- WHAT YOU NEED TO DO -
A complete answer includes every line below with the word "there".

- DATA TO PROCESS -
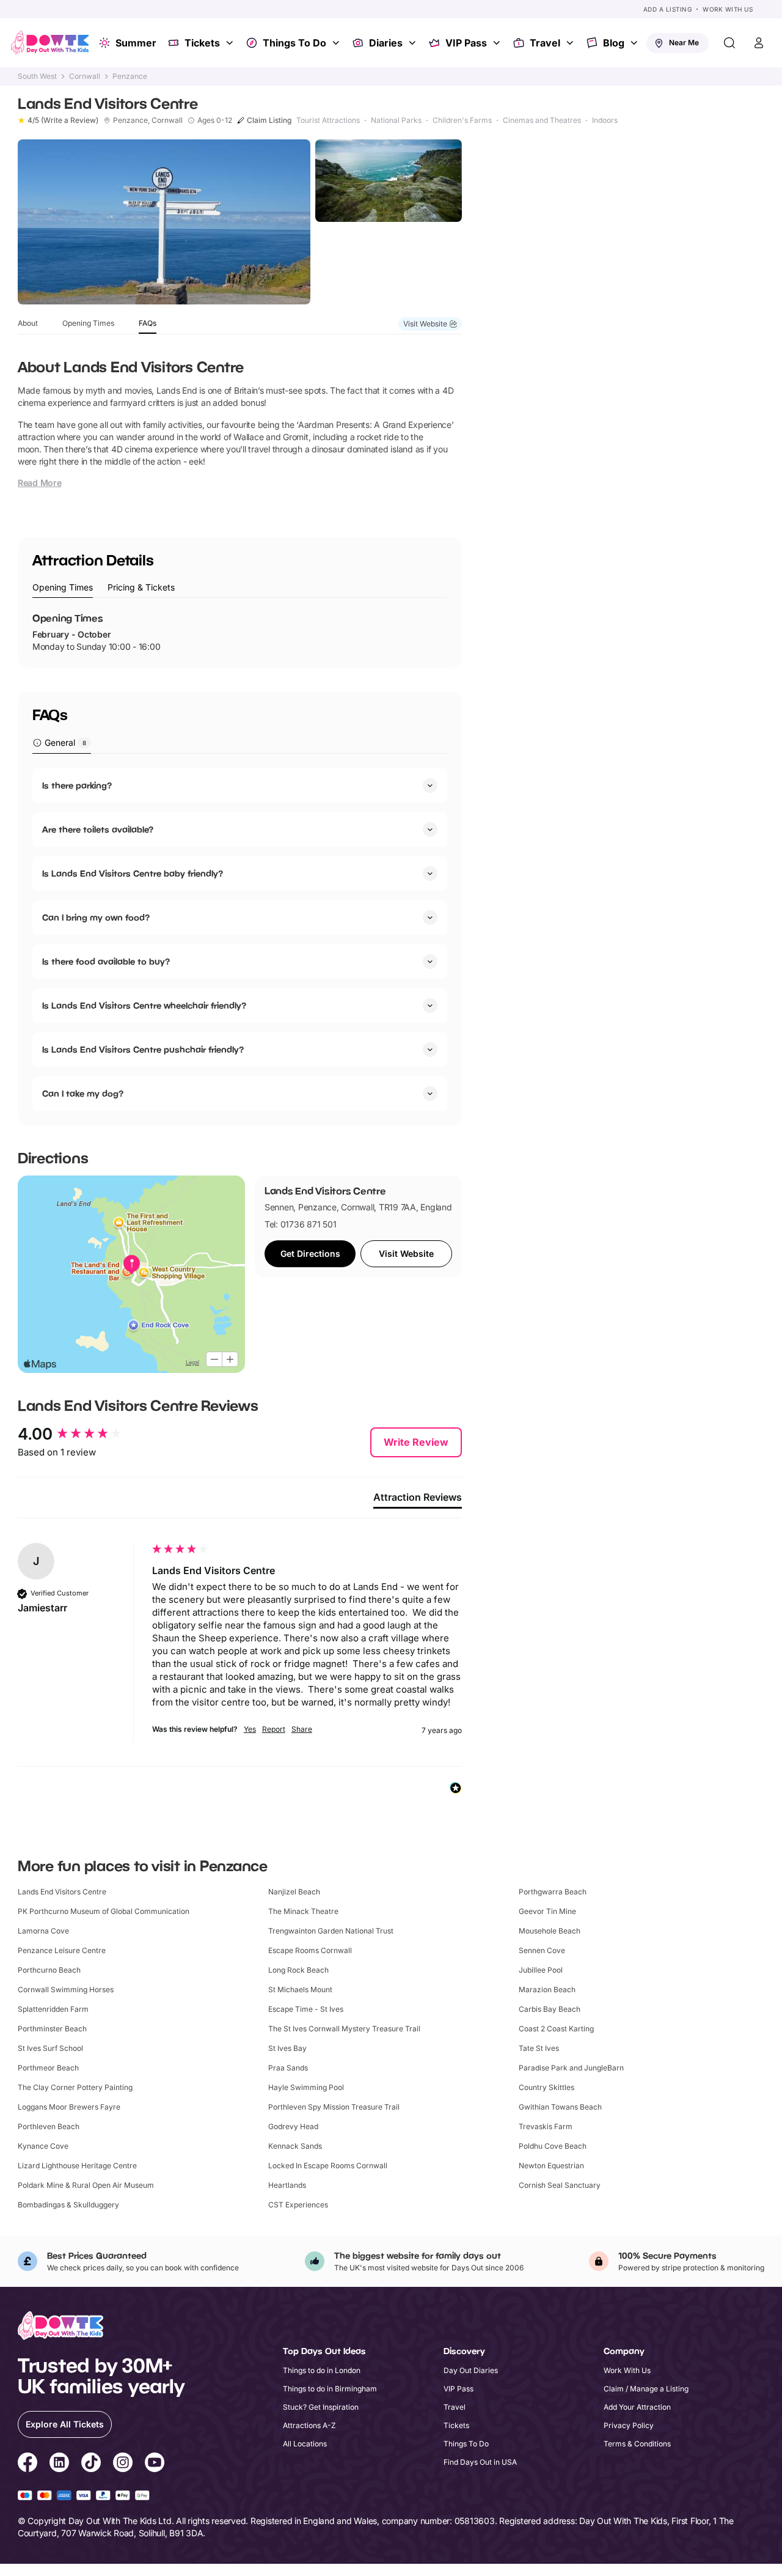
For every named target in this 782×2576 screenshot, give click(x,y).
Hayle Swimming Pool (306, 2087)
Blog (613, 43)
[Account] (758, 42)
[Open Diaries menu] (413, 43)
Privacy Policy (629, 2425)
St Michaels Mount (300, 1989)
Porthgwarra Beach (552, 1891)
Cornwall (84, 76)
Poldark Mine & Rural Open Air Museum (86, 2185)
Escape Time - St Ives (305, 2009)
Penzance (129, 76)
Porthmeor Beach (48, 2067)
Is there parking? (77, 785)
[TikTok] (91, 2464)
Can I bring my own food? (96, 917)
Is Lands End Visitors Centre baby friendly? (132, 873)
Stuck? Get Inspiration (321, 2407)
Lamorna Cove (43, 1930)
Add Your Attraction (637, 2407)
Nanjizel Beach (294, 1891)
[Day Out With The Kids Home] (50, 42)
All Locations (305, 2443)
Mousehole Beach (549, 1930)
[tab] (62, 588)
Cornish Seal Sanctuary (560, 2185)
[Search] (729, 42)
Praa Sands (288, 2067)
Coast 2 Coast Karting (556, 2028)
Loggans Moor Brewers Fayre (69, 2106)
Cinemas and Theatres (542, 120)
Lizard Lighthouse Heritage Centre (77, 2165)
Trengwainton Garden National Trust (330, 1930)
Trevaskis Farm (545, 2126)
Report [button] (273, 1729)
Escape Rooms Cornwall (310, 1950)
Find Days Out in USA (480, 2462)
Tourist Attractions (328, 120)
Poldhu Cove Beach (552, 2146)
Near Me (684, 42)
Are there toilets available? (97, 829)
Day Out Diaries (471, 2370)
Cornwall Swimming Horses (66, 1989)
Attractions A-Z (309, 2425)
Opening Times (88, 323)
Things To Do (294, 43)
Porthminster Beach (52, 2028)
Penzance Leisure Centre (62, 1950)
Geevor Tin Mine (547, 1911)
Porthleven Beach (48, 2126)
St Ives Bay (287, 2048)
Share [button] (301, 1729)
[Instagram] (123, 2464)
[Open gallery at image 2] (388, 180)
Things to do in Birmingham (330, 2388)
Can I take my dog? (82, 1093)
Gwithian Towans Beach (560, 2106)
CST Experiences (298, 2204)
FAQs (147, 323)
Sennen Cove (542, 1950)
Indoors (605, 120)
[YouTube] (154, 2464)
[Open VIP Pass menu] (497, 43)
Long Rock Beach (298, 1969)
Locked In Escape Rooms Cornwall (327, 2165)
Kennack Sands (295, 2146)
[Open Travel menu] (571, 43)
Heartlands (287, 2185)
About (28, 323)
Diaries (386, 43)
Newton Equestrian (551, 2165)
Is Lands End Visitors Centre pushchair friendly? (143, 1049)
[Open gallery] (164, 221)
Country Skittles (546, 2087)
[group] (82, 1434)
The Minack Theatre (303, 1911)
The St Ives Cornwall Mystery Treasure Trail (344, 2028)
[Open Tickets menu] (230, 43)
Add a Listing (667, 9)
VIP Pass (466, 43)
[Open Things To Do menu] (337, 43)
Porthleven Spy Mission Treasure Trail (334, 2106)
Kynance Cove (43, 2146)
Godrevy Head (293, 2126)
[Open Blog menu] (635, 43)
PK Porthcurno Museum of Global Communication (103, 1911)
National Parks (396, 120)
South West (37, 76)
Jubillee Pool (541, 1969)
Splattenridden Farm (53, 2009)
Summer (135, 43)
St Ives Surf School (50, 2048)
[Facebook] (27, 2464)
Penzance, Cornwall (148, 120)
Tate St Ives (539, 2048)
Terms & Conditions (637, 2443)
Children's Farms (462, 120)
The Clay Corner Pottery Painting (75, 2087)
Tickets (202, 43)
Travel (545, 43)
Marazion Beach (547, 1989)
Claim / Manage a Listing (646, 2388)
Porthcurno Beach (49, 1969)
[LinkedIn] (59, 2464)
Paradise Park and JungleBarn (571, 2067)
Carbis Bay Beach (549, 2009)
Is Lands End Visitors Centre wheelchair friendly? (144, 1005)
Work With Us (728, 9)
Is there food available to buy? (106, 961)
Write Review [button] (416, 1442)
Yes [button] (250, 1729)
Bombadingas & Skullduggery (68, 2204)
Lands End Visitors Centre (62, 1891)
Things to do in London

- COMPLETED TASK -
Is there parking? (77, 785)
Are there toilets available? (97, 829)
Is there food available to buy? (106, 961)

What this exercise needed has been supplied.